„Od gorąca twych promieni zapłonęły liście drzew. Od zieleni do czerwieni krążył lata senny lew.” – śpiewał niegdyś Marek Grechuta. Październik należał do bardzo pięknych miesięcy tego roku. Szczególnie jego druga część obfitowała w dni przepełnione słońcem, wysokimi jak na tą porę roku temperaturami, a nade wszystko w cudowne widoki. Popularne turystycznie miejsca były mocno oblegane przez Polaków i tylko to, że byliśmy nieco cieplej ubrani pozwalało zauważyć, że to nie są wakacje. Tłumnie korzystaliśmy z pięknych jesiennych chwil w każdej części kraju, co niewątpliwie pozwoliło poprawić nam wszystkim nastrój.

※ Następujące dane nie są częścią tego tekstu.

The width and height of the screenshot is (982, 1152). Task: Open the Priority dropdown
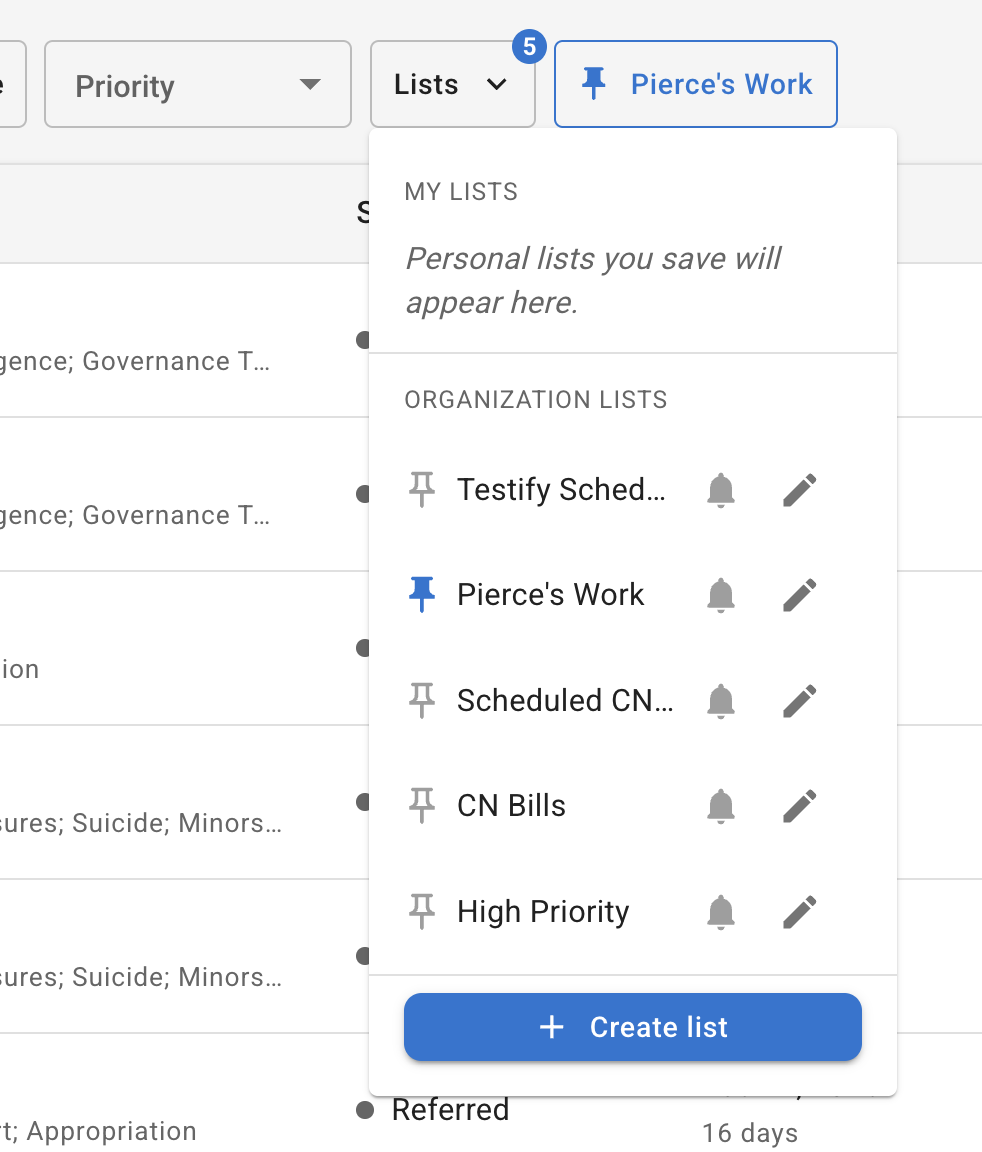pyautogui.click(x=197, y=84)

Choć jestem mocno zaabsorbowany na co dzień pracą zawodową oraz obowiązkami rodzinnymi, to staram się wygospodarować zawsze odrobinę czasu na hobby oraz odrobinę aktywności fizycznej. W minionym miesiącu wspomniana aura pozwoliła mi na odbycie kilku dłuższych przejażdżek rowerowych w tych zjawiskowych okolicznościach przyrody. Złota polska jesień maluje krajobraz w taki sposób, którego nie potrafiłby wymyśleć i przenieść na płótno żaden mistrz pędzla. Drzewa mienią się niezliczoną liczbą kolorów. Każdy liść posiada niebywałe barwy, a każdy z nich jest inny. Dosłownie każdy – nie ma dwóch takich, które miałyby identyczne ubarwienie. To niesłychanie ciekawe i jednocześnie zachwycające w jaki sposób Bóg stworzył dla nas świat. Dla mnie osobiście możliwość zachwytu przyrodą jest każdorazowym przypomnieniem o Tym, który jest Sprawcą rozciągającego się wokół nas świata.
Nie jestem na pewno jakimś fanatycznym obserwatorem przyrody. Myślę jednak, że każdy człowiek stworzony przez Boga potrafi dostrzec Jego palec w tym, co widzimy obok nas. Któż nie zachwyca się krajobrazem ośnieżonych Tatr, piaszczystych plaż Bałtyku czy też Krainą Tysiąca Jezior? Nie znam takiego człowieka, który nie potrafi uchwycić swym wzrokiem takiego cudu natury.
„Zobaczcie, na prawo, jakie fajne wzniesienie” – niejednokrotnie podczas podróżowania z dziećmi dzielę się swoimi spostrzeżeniami z obserwacji po tym, jak moje oczy dostrzegają piękny widok, urokliwe miejsce. Uważam to za jeden (niekoniecznie kluczowy) z elementów wychowania, aby uwrażliwiać dzieci na piękno otaczającego świata, gdyż w nim można zobaczyć samego Boga. Ojcowskie serce ciszy się wielce, kiedy z ust moich latorośli słyszę słowa zachwytu na przykład nad szpalerem drzew obsypanych jesiennymi kolorami. W zasadzie jeden z takich okrzyków radości okazanej z powodu dostrzeżenia zjawiskowego widoku był przyczynkiem do niniejszego felietonu ☺
Niezależnie od tego jaki kolor w najbliższym czasie będą miały drzewa i jaka będzie temperatura na zewnątrz, zachęcam do podjęcia wysiłku wyjścia ze swoich czterech ścian, do zaobserwowania otaczającej nas zewsząd przyrody i poświęcenia chwili na refleksję nad tym, jak Bóg cudownie stworzył dla nas świat.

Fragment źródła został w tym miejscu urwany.